■ Working data ■
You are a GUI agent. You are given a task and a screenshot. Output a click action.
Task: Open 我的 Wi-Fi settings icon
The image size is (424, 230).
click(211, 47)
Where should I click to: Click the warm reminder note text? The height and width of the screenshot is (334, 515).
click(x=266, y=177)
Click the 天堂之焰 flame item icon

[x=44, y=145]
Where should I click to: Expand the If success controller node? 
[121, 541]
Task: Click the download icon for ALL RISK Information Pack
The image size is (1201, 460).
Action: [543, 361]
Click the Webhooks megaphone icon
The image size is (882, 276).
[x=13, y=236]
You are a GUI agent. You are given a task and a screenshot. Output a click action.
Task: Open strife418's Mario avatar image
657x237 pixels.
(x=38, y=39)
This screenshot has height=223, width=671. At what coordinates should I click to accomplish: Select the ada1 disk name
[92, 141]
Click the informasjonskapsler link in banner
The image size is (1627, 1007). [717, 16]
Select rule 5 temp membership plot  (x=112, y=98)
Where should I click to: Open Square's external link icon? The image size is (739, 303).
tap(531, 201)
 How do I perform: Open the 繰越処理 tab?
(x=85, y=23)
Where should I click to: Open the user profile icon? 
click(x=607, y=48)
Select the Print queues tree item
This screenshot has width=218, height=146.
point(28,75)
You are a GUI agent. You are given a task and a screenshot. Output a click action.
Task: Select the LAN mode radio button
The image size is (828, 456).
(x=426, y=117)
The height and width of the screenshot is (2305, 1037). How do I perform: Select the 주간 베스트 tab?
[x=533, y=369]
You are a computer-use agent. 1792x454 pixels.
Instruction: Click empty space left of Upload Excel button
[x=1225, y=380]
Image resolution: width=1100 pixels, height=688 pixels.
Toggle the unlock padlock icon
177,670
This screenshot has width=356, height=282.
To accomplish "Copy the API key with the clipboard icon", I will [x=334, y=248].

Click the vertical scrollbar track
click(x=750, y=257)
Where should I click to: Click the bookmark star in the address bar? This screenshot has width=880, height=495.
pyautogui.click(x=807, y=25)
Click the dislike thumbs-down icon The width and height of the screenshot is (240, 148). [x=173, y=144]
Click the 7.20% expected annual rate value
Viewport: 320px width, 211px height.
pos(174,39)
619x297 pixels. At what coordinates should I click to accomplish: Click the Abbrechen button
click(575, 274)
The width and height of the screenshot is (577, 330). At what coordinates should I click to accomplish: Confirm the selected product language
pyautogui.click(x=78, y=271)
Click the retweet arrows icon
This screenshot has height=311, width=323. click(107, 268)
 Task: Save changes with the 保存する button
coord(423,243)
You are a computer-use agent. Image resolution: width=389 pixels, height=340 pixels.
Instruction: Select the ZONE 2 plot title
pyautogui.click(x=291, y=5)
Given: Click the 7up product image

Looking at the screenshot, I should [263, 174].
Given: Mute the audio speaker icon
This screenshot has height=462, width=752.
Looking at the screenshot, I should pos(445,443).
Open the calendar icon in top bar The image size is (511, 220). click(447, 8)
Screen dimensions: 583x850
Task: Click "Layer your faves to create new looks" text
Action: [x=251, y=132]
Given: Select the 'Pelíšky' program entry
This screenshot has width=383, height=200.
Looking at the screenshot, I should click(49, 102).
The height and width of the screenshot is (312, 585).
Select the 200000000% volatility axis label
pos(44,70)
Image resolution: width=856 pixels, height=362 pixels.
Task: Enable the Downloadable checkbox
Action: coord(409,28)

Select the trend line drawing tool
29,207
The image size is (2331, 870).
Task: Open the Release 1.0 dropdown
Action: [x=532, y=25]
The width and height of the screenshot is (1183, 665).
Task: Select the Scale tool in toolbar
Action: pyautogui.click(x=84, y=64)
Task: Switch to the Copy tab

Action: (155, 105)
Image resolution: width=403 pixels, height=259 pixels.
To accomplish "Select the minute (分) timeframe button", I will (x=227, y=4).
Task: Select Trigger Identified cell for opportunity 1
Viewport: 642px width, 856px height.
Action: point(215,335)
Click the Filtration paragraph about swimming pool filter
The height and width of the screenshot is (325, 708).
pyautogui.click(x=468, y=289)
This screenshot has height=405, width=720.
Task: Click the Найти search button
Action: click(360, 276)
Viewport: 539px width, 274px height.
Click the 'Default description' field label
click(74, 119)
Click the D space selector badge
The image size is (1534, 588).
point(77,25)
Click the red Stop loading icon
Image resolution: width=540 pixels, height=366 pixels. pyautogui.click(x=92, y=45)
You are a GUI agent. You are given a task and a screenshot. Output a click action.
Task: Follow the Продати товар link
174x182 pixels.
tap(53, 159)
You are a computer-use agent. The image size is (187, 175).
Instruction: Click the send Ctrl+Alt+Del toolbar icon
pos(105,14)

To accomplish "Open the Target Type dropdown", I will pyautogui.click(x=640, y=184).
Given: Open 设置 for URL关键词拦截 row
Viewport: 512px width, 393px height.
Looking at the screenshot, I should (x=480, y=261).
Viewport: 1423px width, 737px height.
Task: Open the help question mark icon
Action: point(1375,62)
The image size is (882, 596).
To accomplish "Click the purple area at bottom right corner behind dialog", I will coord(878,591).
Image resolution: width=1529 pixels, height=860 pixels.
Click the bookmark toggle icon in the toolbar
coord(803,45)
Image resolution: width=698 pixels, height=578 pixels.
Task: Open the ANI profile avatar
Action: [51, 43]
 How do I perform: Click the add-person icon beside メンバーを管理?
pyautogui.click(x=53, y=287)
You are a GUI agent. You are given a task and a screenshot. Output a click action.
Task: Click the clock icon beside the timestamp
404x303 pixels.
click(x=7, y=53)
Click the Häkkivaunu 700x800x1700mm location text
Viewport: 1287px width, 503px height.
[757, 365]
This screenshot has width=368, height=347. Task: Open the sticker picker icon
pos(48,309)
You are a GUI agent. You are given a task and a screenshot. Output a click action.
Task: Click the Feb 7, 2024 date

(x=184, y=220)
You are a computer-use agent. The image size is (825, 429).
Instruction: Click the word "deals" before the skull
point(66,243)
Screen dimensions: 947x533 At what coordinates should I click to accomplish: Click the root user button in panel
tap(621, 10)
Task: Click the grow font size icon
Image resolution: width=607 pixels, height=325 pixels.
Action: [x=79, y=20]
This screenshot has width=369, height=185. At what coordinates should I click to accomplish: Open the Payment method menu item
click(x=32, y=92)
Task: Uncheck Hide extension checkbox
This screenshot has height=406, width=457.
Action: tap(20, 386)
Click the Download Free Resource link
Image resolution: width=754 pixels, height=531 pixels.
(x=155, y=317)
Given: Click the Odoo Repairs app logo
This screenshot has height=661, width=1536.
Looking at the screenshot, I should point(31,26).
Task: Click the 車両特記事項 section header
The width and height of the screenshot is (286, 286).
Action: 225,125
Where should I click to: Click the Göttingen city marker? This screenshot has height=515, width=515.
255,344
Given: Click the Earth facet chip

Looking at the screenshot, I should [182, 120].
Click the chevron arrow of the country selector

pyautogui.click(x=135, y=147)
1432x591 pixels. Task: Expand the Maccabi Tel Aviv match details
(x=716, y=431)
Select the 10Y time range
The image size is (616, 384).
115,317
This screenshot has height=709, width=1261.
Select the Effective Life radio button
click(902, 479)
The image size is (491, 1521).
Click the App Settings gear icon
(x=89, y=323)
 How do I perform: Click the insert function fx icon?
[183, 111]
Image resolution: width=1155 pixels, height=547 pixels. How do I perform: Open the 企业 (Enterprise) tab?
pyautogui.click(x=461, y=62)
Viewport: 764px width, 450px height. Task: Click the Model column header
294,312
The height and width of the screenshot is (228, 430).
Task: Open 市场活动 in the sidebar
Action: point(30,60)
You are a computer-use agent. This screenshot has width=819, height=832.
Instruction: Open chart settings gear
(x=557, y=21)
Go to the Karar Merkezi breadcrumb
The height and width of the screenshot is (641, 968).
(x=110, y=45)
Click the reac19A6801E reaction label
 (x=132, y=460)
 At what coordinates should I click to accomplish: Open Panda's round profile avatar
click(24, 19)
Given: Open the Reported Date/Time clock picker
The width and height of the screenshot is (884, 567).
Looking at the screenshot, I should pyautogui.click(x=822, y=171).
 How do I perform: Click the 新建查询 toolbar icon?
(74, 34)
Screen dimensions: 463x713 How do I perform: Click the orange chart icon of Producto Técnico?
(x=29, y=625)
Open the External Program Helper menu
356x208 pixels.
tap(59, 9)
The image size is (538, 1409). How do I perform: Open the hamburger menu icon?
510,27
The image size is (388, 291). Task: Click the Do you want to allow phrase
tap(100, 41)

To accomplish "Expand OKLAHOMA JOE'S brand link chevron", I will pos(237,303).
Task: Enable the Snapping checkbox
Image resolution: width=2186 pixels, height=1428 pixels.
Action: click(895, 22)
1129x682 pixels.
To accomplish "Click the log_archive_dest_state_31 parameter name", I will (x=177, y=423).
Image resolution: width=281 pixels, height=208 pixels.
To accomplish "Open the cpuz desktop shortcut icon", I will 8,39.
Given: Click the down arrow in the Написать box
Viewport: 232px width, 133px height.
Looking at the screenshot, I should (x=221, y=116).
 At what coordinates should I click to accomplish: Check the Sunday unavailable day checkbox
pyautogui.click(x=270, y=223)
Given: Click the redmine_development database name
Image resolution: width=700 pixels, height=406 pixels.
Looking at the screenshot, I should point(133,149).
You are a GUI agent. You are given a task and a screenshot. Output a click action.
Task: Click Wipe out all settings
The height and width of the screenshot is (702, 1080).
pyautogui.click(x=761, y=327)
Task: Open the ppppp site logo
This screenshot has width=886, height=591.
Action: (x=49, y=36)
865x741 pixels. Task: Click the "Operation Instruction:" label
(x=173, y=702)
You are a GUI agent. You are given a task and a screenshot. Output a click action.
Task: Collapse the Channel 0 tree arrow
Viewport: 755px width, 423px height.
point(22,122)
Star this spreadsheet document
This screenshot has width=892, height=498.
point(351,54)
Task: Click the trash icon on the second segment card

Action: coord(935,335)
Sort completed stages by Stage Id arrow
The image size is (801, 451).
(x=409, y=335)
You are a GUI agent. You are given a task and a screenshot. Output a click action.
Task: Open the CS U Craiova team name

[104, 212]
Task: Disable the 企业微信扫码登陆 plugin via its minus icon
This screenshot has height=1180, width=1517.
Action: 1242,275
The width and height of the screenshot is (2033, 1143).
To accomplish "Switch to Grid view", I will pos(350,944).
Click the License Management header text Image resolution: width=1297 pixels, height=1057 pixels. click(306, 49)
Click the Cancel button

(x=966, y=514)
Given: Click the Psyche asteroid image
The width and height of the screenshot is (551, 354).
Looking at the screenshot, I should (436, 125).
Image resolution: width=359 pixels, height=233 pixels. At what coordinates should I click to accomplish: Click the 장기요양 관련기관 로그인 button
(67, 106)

■ Task brief ■
Please copy out, word for word, the part of the material that opens with the line containing "You are a computer-use agent. Image" and closes with the line containing "Looking at the screenshot, I should [263, 174].", including both of those lines.

■ Full response ■
You are a computer-use agent. Image resolution: width=389 pixels, height=340 pixels.
Instruction: Select the ZONE 2 plot title
pyautogui.click(x=291, y=5)
Given: Click the 7up product image

Looking at the screenshot, I should [263, 174].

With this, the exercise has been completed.